# Excerpt provided
****************************************

It was time to dig in deeper to find out where is the bottleneck we came across.
SLKNB_ASomeone told me that the stats that the reliability of the performance indicators that the graphic VI console shows is questionable and it’s recommended using the terminal utilities.So, I SHHed to the service console VM and ran the top utility. Immediately, I understood that what I’m actually doing is surveying the service console VM processes, rather than the overall ESX hypervisor activity. A quick dig up made me realize that the hypervisor is visible through the esxtop command, which is also executed from within the service console VM.
even for those of you that knows your way through the output of top and linux’s sysstat package, the data shown by esxtop is rather cryptic.
This great esxtop tutorial did me a great service with understanding the esxtop output.
I started more than 30 machines to reproduce the problem, and quickly went through the list of usual suspects: CPU, memory and IO:
  • CPU
    I’ve verified that it’s not a CPU problem since the “CPU load average” was around 0.2. and PCPU was much the same.

****************************************

Recorded data:
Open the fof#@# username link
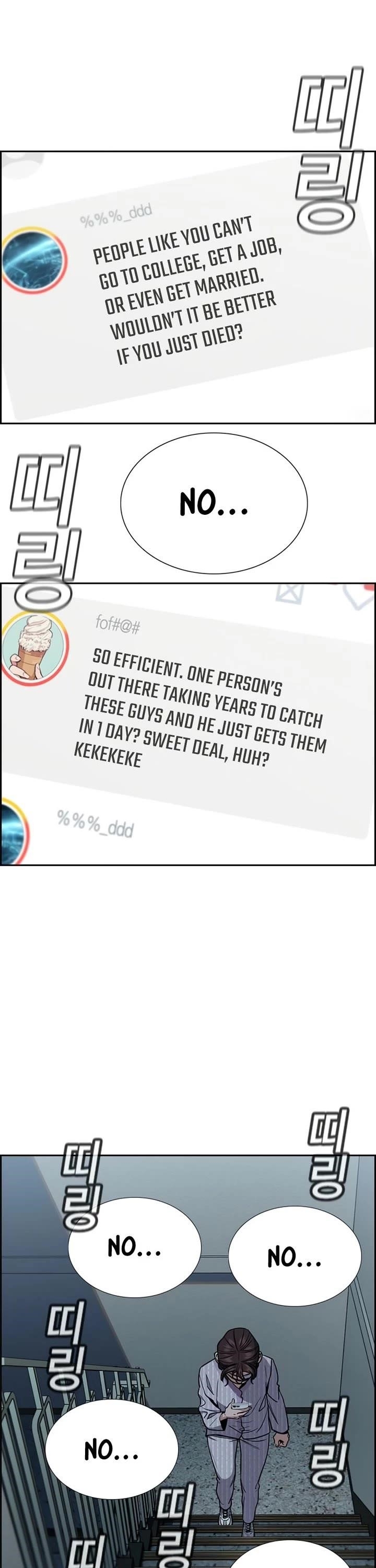The width and height of the screenshot is (376, 1568). point(118,624)
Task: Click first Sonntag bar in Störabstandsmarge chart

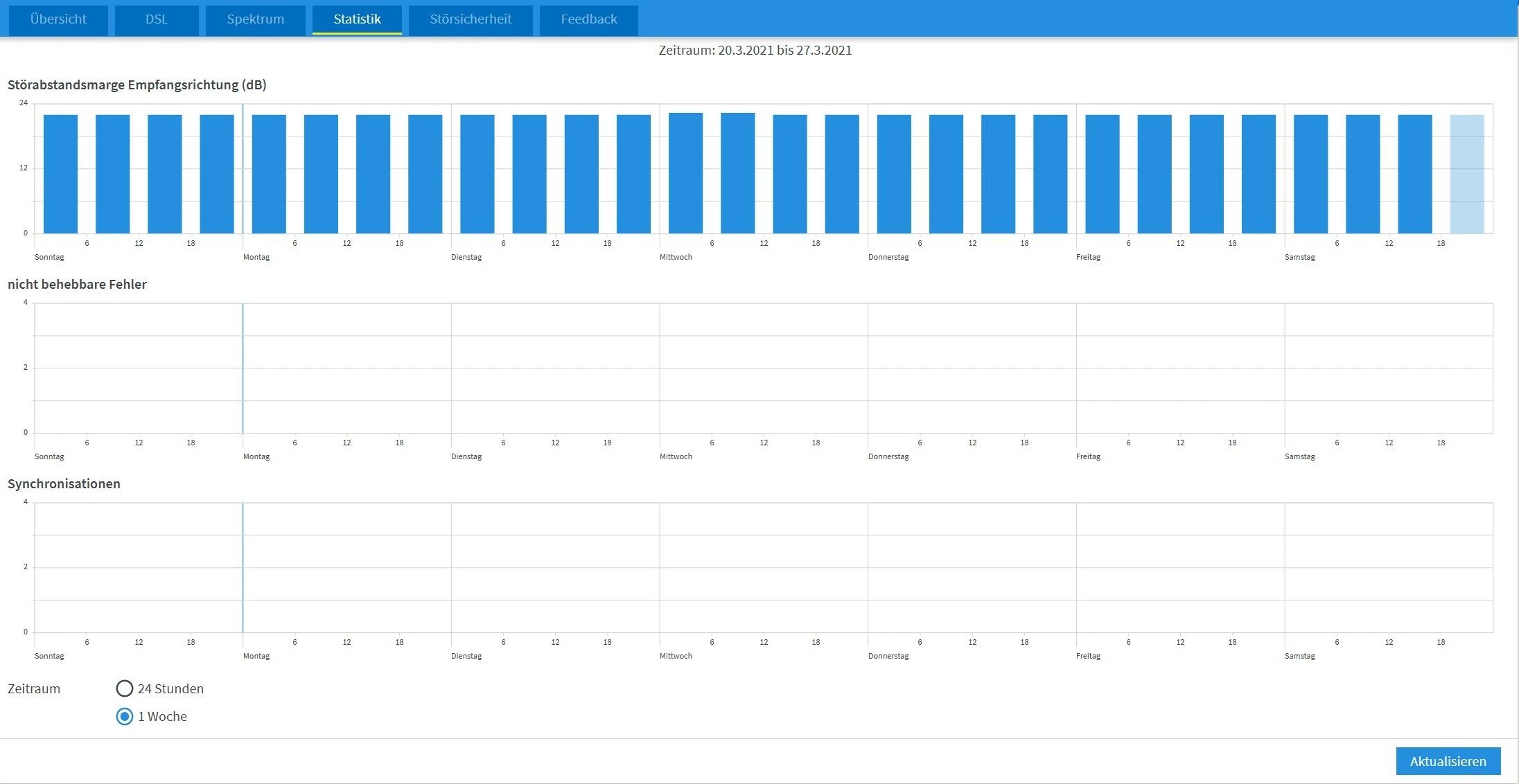Action: click(60, 174)
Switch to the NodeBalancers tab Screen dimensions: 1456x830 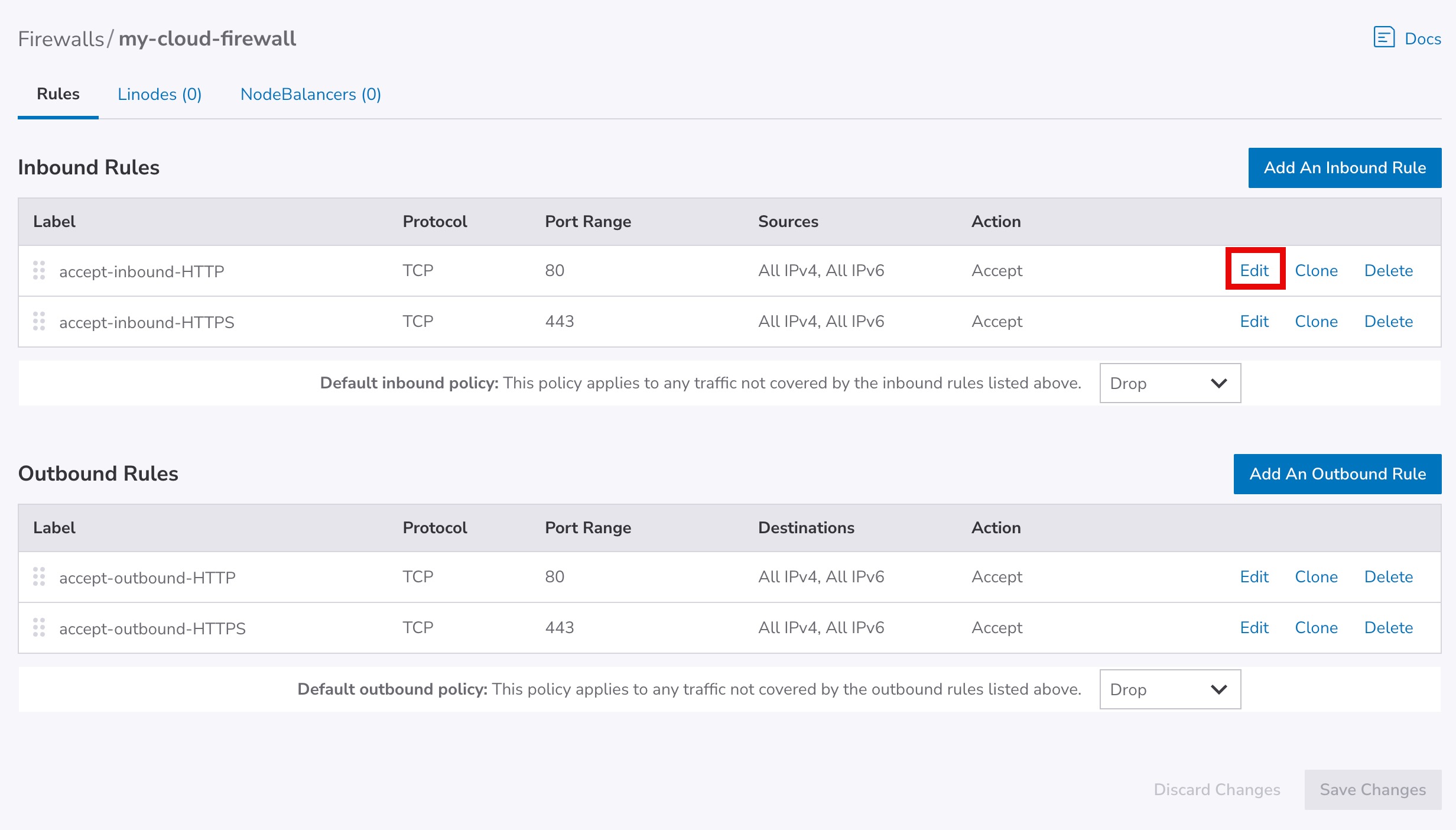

****************************************

# Work to do
a. In two sentences, summarize the ESX troubleshooting text.
b. Pick up the ESX troubleshooting text after its final sentence and keep it going.

# Answers given
a. To find a bottleneck, the writer dropped the graphic VI console's stats for terminal utilities, learned that running top in the service console VM showed only that VM's processes, and switched to esxtop to see hypervisor activity, using a tutorial to make sense of its cryptic output. After starting more than 30 machines to reproduce the problem, the writer checked CPU first and ruled it out, since the CPU load average was around 0.2 and PCPU was much the same.

b.
  • Memory
    Then I’ve switched to the memory display and verified that it’s not a physical memory issue. I saw the “high state” marker which was a good sign + there were almost 17GB ursvd (unreserved memory) in the VMKMEM/MB line.
    SWAP (~3GB) seemed OK.
    VMWare’s ballooning and memory sharing does miracles in broad day light.
  • I/O
    I didn’t see any queues forming. read/write rates seemed pretty low.
So, the 25 VMs performance limit will remain a mystery until I’ll have proper time to analyze it more throughly, or even better, I’ll find someone from IT to do that for me.